Should Australian hospitals be required to implement the WHO Surgical Safety Checklist which has been shown to reduce post operative deaths and complications?
The UK National Patient Safety Agency has issued an alert requiring all healthcare organisations in England and Wales to implement the checklist (adapted for England and Wales) for every patient undergoing a surgical procedure by 1 February 2010.
Mary Haines, Health Services Research Director of the Sax Institute, reports in her latest bulletin that there is evidence that at least half of the complications associated with surgery are avoidable.
She cites a recent study, published in the New England Journal of Medicine, comparing the rate of complications and death prior to and after the implementation of the WHO’s 19 point surgical safety checklist in 8 hospitals around the world.
Postoperative complication rates fell at all sites after the introduction of the checklist, on average by 36%. The total in-hospital rate of death fell from 1.5% to 0.8%.
Perhaps some Australian hospitals are already implementing the checklist or similar.
But if they’re not, and if there is good evidence that such a relatively simple step could save lives and prevent suffering, then who should be held accountable?
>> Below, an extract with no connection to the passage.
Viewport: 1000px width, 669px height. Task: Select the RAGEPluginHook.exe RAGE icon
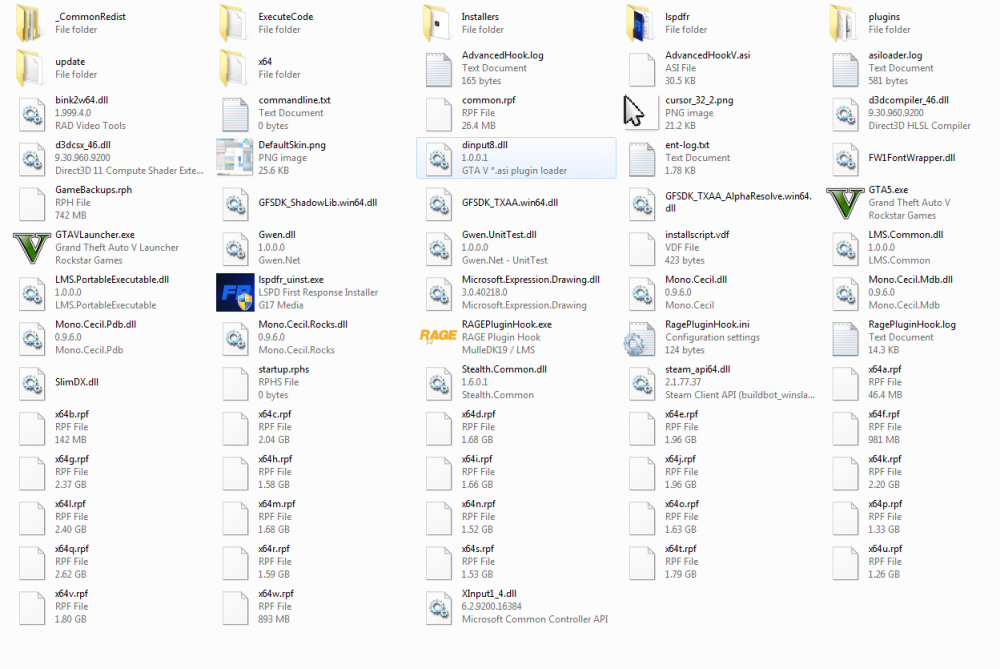pos(437,338)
Surgeons? Hospital bosses? Bureaucrats? Health funds?
In the meantime, it might be sensible for patients to ask if their surgeon uses the checklist…

2 Comments
The Royal Australiasian College of Surgeons implemented mandatory “Time Out” for all surgery about 8 years ago. (Indeed it has been so long since it was mandated that I cannot find the original correspondence.) Both public and private hospitals need to demonstrate more than 90% time out compliance to be accredited with the Australian Council on Healthcare Standards. The check in and check out processes that make up part of the WHO Checklist have been mandated processes for all surgery for at least 20 years (as long as I have been a doctor).
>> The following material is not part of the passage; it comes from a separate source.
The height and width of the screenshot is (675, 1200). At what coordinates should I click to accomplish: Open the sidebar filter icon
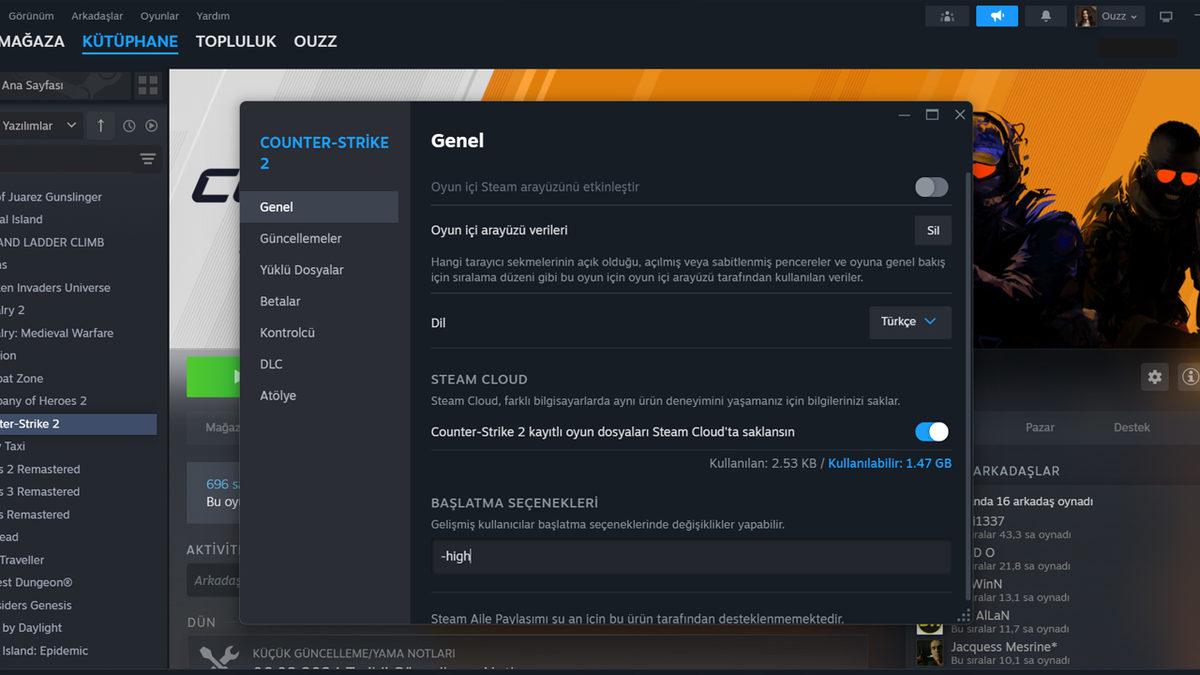[147, 159]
What the NHJM paper demonstrates is that we haven’t all been wasting our time doing the extra paper work.
The Australian Public should be reassured that between the ACHS and the RACS we have the most up to date, and exhaustive set of surgical standards on the planet.
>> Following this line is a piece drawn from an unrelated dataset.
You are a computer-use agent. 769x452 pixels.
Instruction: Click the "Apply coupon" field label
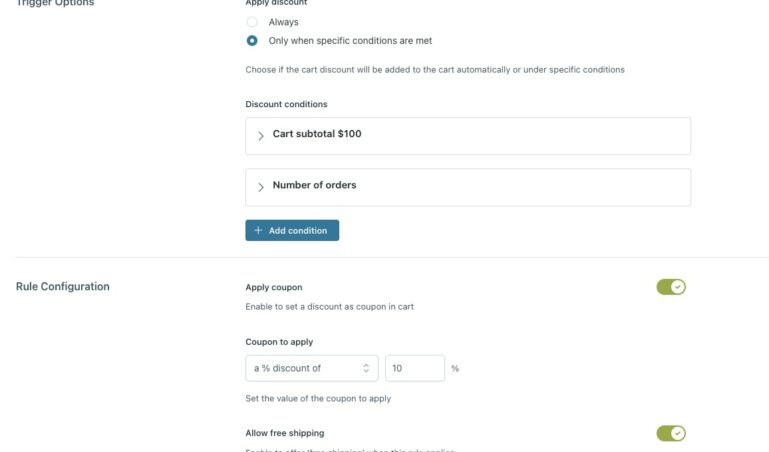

There is certainly strong evidence that the use of clinical protocols (including checklists) can improve the quality and safety of care, and it makes sense that compelling health professionals to make use of evidence through such mechanisms should be occurring. Far too little has been done in Australia by all stakeholders (professional bodies, administrators, bureaucrats, politicians, governments) to address the appalling rate of adverse events that occur, not only in Australian hospitals, but other health care settings too. All should be targets of quality and safety interventions. There is also evidence that incident reporting is higher where protocols exist – another important weapon in the quality and safety toolbox. These and other measures should be employed such as comparative effectiveness research (CER). Sadly the public assume that the interventions they are the recipients of will be based on the best available evidence and that their care is tailored such that the care they receive is actually proven to be the most effective. Of course it is also possible to make cost based decisions using CER, and while there will be concerns about that, it is all part of the transparency and accountability we should be seeing in health care. We will all (as taxpayers, and consumers of health care) be better for it.